What to do:
Reproduce the whole listing, keeping each line as it is.
- - -
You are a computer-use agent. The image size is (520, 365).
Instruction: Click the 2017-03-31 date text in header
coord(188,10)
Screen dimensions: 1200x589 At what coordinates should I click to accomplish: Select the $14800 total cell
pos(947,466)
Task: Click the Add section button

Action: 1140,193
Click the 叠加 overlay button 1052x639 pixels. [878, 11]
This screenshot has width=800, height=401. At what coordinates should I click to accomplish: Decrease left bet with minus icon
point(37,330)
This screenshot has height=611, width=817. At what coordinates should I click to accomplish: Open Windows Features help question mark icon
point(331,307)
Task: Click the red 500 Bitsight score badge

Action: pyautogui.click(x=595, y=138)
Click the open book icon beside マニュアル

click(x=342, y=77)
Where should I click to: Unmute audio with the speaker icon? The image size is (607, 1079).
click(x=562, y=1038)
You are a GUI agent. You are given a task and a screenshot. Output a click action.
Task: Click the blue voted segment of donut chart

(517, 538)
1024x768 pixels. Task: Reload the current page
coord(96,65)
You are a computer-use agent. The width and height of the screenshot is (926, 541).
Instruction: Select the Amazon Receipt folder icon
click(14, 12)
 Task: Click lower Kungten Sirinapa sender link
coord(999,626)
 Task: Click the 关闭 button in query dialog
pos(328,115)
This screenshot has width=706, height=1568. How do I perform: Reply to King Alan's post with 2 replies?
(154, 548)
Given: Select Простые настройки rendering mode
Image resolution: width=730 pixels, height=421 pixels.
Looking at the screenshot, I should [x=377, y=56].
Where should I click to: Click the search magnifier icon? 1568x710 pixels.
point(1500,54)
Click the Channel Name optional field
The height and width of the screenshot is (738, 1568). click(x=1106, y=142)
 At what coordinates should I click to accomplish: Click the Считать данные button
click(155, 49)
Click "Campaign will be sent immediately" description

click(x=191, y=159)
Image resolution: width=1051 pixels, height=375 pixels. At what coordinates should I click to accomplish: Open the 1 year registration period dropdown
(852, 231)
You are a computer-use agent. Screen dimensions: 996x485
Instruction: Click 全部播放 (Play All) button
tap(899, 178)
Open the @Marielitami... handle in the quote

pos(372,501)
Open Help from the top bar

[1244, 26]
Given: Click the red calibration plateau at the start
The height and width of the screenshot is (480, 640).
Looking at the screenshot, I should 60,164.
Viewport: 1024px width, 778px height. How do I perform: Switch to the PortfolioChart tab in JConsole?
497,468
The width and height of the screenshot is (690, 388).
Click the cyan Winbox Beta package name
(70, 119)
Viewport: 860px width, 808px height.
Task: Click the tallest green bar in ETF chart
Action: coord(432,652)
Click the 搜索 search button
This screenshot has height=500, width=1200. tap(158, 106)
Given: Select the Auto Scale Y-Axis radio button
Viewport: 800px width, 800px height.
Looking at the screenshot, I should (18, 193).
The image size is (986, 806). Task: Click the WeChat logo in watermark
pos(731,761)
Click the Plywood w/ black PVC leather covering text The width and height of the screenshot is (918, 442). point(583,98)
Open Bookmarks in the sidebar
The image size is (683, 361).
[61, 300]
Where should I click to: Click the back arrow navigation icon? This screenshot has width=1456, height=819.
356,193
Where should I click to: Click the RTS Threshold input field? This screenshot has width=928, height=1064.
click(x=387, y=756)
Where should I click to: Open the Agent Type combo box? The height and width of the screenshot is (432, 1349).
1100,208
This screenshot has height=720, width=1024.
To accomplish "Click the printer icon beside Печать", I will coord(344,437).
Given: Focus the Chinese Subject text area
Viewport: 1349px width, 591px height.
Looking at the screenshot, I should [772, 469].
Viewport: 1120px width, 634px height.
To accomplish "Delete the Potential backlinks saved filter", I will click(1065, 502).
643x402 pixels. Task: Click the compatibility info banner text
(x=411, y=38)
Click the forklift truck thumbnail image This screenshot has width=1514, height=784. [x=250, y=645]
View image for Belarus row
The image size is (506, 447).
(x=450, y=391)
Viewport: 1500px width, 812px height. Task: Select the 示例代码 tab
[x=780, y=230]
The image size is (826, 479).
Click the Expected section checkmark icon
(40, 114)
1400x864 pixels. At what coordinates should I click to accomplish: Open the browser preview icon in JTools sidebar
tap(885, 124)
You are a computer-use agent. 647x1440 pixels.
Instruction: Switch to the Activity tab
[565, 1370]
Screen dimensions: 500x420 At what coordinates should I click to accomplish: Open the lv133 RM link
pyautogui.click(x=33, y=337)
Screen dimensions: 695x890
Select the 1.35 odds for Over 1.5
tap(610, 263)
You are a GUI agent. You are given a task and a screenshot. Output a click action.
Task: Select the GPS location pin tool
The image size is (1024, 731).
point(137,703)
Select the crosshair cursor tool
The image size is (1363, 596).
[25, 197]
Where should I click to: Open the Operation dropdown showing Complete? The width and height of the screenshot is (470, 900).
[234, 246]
- - -
Answer box:
You are a computer-use agent. The image size is (520, 365).
Instruction: Click the 2017-03-31 date text in header
coord(188,10)
Screen dimensions: 1200x589 At what coordinates should I click to accomplish: Select the $14800 total cell
pos(947,466)
Task: Click the Add section button

Action: 1140,193
Click the 叠加 overlay button 1052x639 pixels. [878, 11]
This screenshot has width=800, height=401. At what coordinates should I click to accomplish: Decrease left bet with minus icon
point(37,330)
This screenshot has height=611, width=817. At what coordinates should I click to accomplish: Open Windows Features help question mark icon
point(331,307)
Task: Click the red 500 Bitsight score badge

Action: pyautogui.click(x=595, y=138)
Click the open book icon beside マニュアル

click(x=342, y=77)
Where should I click to: Unmute audio with the speaker icon? The image size is (607, 1079).
click(x=562, y=1038)
You are a GUI agent. You are given a task and a screenshot. Output a click action.
Task: Click the blue voted segment of donut chart

(517, 538)
1024x768 pixels. Task: Reload the current page
coord(96,65)
You are a computer-use agent. The width and height of the screenshot is (926, 541).
Instruction: Select the Amazon Receipt folder icon
click(14, 12)
 Task: Click lower Kungten Sirinapa sender link
coord(999,626)
 Task: Click the 关闭 button in query dialog
pos(328,115)
This screenshot has width=706, height=1568. How do I perform: Reply to King Alan's post with 2 replies?
(154, 548)
Given: Select Простые настройки rendering mode
Image resolution: width=730 pixels, height=421 pixels.
Looking at the screenshot, I should [x=377, y=56].
Where should I click to: Click the search magnifier icon? 1568x710 pixels.
point(1500,54)
Click the Channel Name optional field
The height and width of the screenshot is (738, 1568). click(x=1106, y=142)
 At what coordinates should I click to accomplish: Click the Считать данные button
click(155, 49)
Click "Campaign will be sent immediately" description

click(x=191, y=159)
Image resolution: width=1051 pixels, height=375 pixels. At what coordinates should I click to accomplish: Open the 1 year registration period dropdown
(852, 231)
You are a computer-use agent. Screen dimensions: 996x485
Instruction: Click 全部播放 (Play All) button
tap(899, 178)
Open the @Marielitami... handle in the quote

pos(372,501)
Open Help from the top bar

[1244, 26]
Given: Click the red calibration plateau at the start
The height and width of the screenshot is (480, 640).
Looking at the screenshot, I should 60,164.
Viewport: 1024px width, 778px height. How do I perform: Switch to the PortfolioChart tab in JConsole?
497,468
The width and height of the screenshot is (690, 388).
Click the cyan Winbox Beta package name
(70, 119)
Viewport: 860px width, 808px height.
Task: Click the tallest green bar in ETF chart
Action: coord(432,652)
Click the 搜索 search button
This screenshot has height=500, width=1200. tap(158, 106)
Given: Select the Auto Scale Y-Axis radio button
Viewport: 800px width, 800px height.
Looking at the screenshot, I should (18, 193).
The image size is (986, 806). Task: Click the WeChat logo in watermark
pos(731,761)
Click the Plywood w/ black PVC leather covering text The width and height of the screenshot is (918, 442). point(583,98)
Open Bookmarks in the sidebar
The image size is (683, 361).
[61, 300]
Where should I click to: Click the back arrow navigation icon? This screenshot has width=1456, height=819.
356,193
Where should I click to: Click the RTS Threshold input field? This screenshot has width=928, height=1064.
click(x=387, y=756)
Where should I click to: Open the Agent Type combo box? The height and width of the screenshot is (432, 1349).
1100,208
This screenshot has height=720, width=1024.
To accomplish "Click the printer icon beside Печать", I will coord(344,437).
Given: Focus the Chinese Subject text area
Viewport: 1349px width, 591px height.
Looking at the screenshot, I should [772, 469].
Viewport: 1120px width, 634px height.
To accomplish "Delete the Potential backlinks saved filter", I will click(1065, 502).
643x402 pixels. Task: Click the compatibility info banner text
(x=411, y=38)
Click the forklift truck thumbnail image This screenshot has width=1514, height=784. [x=250, y=645]
View image for Belarus row
The image size is (506, 447).
(x=450, y=391)
Viewport: 1500px width, 812px height. Task: Select the 示例代码 tab
[x=780, y=230]
The image size is (826, 479).
Click the Expected section checkmark icon
(40, 114)
1400x864 pixels. At what coordinates should I click to accomplish: Open the browser preview icon in JTools sidebar
tap(885, 124)
You are a computer-use agent. 647x1440 pixels.
Instruction: Switch to the Activity tab
[565, 1370]
Screen dimensions: 500x420 At what coordinates should I click to accomplish: Open the lv133 RM link
pyautogui.click(x=33, y=337)
Screen dimensions: 695x890
Select the 1.35 odds for Over 1.5
tap(610, 263)
You are a GUI agent. You are given a task and a screenshot. Output a click action.
Task: Select the GPS location pin tool
The image size is (1024, 731).
point(137,703)
Select the crosshair cursor tool
The image size is (1363, 596).
[25, 197]
Where should I click to: Open the Operation dropdown showing Complete? The width and height of the screenshot is (470, 900).
[234, 246]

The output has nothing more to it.